Medication-Assisted Treatment (MAT)
Once someone has completed detox, they have the option to begin medication-assisted treatment (MAT). Medication-assisted treatment helps individuals remain sober from heroin during the early stages of recovery by preventing cravings and making opioid drugs ineffective.
Some of the medications used in MAT for heroin abuse include:
- Buprenorphine (Subutex) – reduces cravings without providing the individual with a high
- Suboxone (buprenorphine/naloxone) – a combination drug that includes buprenorphine and naloxone to reduce cravings and prevent opioids from providing a high
- Methadone – prevents opioids from providing users with a high in case of a relapse
- Naltrexone – prevents relapse by stopping the mind-altering effects of opioids
Individual and Group Counseling
Whether an individual takes advantage of MAT or not, they will participate in individual therapy and group counseling during a heroin addiction treatment program.

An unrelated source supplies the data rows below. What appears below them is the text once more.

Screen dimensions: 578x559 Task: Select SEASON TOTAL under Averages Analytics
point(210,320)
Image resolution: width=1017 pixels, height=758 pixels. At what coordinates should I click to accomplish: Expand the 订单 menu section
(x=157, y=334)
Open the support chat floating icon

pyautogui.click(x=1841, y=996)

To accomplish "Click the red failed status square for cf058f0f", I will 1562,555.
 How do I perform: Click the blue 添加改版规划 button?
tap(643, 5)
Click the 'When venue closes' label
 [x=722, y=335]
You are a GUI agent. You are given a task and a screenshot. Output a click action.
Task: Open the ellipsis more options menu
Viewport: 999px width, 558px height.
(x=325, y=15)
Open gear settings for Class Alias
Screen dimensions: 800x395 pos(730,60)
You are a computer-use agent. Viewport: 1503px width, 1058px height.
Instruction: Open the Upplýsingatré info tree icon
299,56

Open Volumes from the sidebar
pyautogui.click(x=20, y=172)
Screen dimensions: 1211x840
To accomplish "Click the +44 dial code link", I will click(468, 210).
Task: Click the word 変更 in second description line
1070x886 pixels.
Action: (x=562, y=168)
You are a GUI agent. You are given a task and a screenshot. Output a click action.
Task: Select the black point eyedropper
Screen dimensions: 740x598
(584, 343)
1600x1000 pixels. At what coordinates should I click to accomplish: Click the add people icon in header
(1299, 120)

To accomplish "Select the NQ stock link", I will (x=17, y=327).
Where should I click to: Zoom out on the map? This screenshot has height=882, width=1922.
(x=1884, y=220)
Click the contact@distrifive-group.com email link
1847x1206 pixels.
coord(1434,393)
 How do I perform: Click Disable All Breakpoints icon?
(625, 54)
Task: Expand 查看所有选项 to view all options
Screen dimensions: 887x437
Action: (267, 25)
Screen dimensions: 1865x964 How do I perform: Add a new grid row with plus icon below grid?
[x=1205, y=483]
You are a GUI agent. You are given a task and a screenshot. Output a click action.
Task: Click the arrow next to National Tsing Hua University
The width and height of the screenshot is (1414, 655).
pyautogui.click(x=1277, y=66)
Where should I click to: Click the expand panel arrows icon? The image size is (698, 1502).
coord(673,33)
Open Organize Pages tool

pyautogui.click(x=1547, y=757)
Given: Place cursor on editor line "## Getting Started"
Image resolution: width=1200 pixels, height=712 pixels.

Evidence-based therapeutic approaches help individuals recover from the causes and effects of long-term substance abuse. Additionally, this is beneficial for individuals who suffer from co-occurring disorders.
Types of therapy used during heroin addiction recovery programs include:
- Cognitive-behavioral therapy (CBT)
- Dialectical behavior therapy (DBT)
- Traditional talk therapy
- Contingency management (CM)
- Motivational interviewing (MI)
- The matrix model
- 12-step facilitation therapy
- Trauma-informed care
- Group counseling
- Family therapy
Holistic therapies may be used in addition to evidence-based behavioral counseling. These may include yoga, acupuncture, massage therapy, and mindfulness-based techniques.
Relapse Prevention Planning
Lastly, individuals will work with their therapists to create a relapse prevention plan before they complete their treatment program. These plans provide them with tools and resources that prevent them from experiencing a relapse once they transition out of the facility and back into normal life.
Services or resources included in a relapse prevention plan may include:
- A list of triggers specific to the person
- Coping mechanisms to use in times of need
- Sober support contacts to call when times get tough
- Referrals to sober living programs and halfway homes
- A plan of action in case of a relapse
- Continued attendance to therapy, group counseling, and psychiatry (if needed)
- Referrals to addiction support groups like AA, NA, or SMART Recovery
Finding Help for Heroin Addiction
Heroin addiction is a severe form of substance use disorder that can wreak havoc on an individual’s life. If you or a loved one suffer from heroin abuse, it may be time to consider attending an addiction treatment program.